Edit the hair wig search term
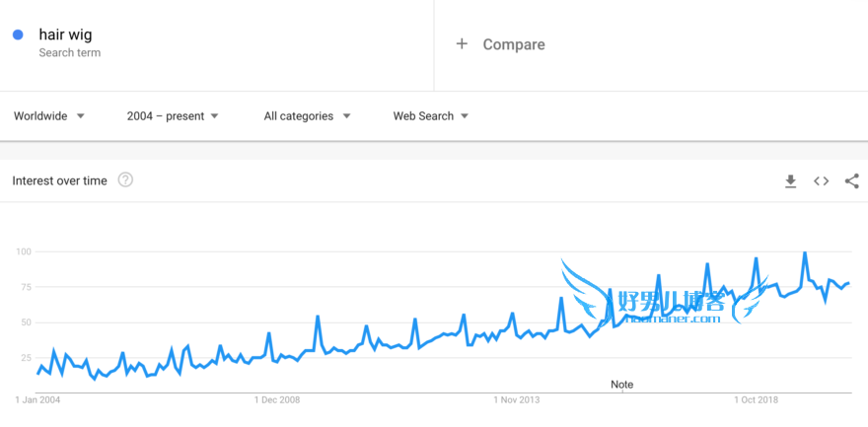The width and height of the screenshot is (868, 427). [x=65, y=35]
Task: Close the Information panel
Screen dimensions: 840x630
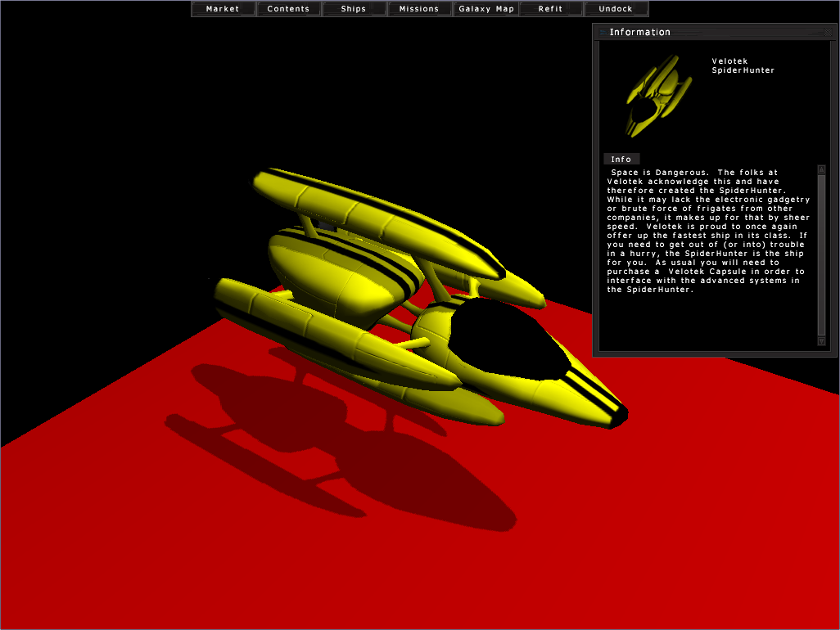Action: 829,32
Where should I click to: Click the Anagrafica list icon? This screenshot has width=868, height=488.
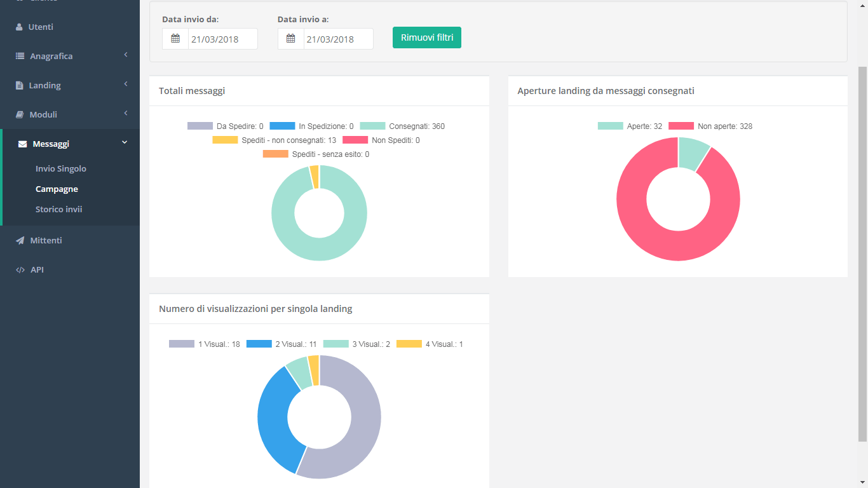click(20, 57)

++++

## [INSTRUCTIONS TO FOLLOW]
Put each line of the listing above into the copy exactly, dropping the pictures.

## [WRITTEN RESPONSE]
Edit the hair wig search term
The width and height of the screenshot is (868, 427). [x=65, y=35]
Task: Close the Information panel
Screen dimensions: 840x630
Action: 829,32
Where should I click to: Click the Anagrafica list icon? This screenshot has width=868, height=488.
click(20, 57)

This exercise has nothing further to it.